In today’s hospitals and healthcare clinics, a new doctor’s new assistant is now often on the job — in the form of artificial intelligence. Whether it’s analyzing medical images or guiding robots that assist with surgeries, AI is making steady inroads into our hospitals and clinics. Need an online nursing assistant or a watchdog that helps detect dosage errors? There’s an AI application for that.
The advent of AI in healthcare is a promising trend in terms of both patient care and economic efficiency. AI can help us address a forecasted shortage of physicians, particularly in specialty-care fields, while containing the costs of caring for an aging and growing population. A recent study by a team of researchers from the consulting firm Accenture found that the use of 10 promising AI applications could create up to $150 billion in annual savings for U.S. healthcare by 2026.

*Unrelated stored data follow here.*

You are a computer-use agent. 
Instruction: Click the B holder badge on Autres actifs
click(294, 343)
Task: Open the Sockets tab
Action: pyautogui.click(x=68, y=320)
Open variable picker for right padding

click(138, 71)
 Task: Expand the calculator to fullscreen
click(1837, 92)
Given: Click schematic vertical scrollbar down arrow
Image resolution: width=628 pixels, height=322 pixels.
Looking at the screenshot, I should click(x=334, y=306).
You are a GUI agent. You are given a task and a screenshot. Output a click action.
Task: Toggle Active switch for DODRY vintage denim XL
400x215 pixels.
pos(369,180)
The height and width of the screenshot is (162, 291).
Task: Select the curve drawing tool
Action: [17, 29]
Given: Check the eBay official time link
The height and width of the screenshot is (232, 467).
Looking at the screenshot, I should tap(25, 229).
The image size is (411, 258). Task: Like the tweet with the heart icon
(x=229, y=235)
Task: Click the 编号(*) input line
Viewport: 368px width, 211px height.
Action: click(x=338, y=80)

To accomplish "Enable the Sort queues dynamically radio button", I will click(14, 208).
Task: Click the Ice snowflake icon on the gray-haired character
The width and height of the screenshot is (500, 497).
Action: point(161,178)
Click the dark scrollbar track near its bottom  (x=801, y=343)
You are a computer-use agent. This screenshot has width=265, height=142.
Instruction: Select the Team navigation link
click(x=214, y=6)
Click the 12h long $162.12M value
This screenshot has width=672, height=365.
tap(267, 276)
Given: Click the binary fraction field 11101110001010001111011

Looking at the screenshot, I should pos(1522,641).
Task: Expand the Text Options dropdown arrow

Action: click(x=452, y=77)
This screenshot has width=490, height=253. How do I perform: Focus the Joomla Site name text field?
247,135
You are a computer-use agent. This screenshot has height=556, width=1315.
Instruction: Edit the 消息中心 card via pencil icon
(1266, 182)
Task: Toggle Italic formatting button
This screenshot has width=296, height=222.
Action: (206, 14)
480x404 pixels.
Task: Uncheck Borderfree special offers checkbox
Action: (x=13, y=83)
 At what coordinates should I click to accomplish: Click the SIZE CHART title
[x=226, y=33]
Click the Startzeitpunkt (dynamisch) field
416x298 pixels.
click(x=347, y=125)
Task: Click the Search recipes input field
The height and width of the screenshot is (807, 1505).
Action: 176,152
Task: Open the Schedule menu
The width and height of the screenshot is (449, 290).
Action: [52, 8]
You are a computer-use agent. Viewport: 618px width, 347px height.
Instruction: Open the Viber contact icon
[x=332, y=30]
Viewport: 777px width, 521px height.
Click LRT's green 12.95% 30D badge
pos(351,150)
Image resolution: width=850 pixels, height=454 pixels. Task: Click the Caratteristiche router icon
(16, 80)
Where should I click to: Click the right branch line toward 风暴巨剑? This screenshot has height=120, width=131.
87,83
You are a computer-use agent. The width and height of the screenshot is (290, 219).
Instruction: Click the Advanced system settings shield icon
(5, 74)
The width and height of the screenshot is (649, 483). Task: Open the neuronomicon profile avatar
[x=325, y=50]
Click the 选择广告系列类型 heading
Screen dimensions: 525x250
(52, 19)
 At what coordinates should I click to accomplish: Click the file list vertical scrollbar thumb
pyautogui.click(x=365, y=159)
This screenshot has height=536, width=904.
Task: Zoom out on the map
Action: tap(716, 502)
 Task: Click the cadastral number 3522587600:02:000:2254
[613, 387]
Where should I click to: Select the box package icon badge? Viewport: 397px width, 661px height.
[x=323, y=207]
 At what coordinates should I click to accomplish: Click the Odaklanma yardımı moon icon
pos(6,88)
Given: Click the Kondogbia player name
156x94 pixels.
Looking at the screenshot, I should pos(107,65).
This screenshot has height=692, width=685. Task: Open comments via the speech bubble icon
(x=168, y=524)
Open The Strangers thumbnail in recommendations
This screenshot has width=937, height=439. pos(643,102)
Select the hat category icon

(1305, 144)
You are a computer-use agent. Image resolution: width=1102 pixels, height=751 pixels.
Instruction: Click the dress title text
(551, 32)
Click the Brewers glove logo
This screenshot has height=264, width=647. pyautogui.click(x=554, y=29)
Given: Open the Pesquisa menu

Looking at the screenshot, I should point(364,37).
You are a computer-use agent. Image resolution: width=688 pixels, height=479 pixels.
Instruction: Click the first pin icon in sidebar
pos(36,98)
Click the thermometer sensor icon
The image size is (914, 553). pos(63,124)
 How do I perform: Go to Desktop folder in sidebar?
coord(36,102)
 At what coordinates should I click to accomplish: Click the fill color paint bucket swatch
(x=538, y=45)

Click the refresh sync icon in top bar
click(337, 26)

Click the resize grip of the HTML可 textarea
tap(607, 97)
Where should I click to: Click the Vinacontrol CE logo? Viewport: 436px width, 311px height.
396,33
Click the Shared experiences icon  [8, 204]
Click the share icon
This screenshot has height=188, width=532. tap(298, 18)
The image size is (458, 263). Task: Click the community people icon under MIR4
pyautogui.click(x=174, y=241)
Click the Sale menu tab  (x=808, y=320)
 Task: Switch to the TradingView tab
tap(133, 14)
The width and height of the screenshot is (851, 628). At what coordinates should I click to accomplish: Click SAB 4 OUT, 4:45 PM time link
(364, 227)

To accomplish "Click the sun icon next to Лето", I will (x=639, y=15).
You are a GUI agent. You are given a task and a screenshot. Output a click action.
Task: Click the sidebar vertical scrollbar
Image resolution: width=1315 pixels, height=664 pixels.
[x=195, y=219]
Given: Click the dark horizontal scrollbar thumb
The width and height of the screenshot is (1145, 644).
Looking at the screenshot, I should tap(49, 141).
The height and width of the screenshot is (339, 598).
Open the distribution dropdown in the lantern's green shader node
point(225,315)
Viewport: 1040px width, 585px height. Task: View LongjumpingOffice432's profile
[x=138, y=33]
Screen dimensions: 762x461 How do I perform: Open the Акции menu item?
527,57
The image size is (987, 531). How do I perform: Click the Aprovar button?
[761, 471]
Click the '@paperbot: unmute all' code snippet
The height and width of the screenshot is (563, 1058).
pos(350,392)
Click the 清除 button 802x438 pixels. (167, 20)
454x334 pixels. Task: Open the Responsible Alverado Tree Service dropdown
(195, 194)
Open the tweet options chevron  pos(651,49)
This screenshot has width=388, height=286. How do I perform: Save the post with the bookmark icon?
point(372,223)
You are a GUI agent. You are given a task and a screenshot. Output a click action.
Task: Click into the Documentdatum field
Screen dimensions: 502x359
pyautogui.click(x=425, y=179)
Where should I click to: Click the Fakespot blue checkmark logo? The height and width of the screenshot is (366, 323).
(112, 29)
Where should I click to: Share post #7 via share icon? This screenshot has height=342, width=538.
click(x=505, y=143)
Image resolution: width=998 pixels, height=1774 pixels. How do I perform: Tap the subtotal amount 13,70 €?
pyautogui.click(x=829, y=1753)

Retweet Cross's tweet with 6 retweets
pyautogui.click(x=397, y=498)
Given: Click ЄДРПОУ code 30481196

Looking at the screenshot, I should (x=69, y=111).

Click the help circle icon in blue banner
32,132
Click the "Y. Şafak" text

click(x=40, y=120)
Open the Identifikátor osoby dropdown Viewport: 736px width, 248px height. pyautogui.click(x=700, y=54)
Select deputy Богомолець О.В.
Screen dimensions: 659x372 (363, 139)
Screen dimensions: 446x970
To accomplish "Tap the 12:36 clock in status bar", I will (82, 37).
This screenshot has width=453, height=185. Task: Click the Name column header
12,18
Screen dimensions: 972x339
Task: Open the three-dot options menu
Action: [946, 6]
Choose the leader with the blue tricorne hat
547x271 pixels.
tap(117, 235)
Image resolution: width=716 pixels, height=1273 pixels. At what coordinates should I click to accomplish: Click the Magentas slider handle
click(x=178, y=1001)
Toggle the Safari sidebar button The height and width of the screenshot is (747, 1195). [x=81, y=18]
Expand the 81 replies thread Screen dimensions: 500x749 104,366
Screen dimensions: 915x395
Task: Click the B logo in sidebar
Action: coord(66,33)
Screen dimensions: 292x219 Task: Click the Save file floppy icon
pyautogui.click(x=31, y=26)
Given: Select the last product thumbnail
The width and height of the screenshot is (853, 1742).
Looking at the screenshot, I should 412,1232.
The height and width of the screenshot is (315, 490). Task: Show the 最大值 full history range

For an example of the potential of AI in healthcare, we need to look no further than Gustave Roussy, a leading European center for cancer research and care. In a study published this summer in the medical journal The Lancet Oncology, a team of medical researchers from Gustave Roussy and a few other institutions demonstrated that AI can process medical images to extract biological and clinical information to help with immunotherapy treatment, according to a news release on the study.
In this groundbreaking study, the researchers used an algorithm they designed and developed to analyze CT scan images and create a “radiomic signature.” This signature defines the level of lymphocyte infiltration of a tumor — or the degree to which immune cells have moved from the blood into a tumor cell. The radiomic signature also provides a predictive score for the efficacy of immunotherapy in the patient.
Here’s how AI played into this research: Using an approach based on machine learning, the team first taught the algorithm to use relevant information extracted from CT scans of patients participating in the study. Then, based solely on images, the algorithm learned to predict what the genome might have revealed about the tumor immune infiltrate, and it established the radiomic signature.
The announcement summarizing the findings of the study notes that in the future, physicians might be able to use imaging to identify biological phenomena in a tumor located in any part of the body without having to perform a biopsy.
At Dell EMC, this research is particularly close to our hearts because we are active supporters of Gustave Roussy.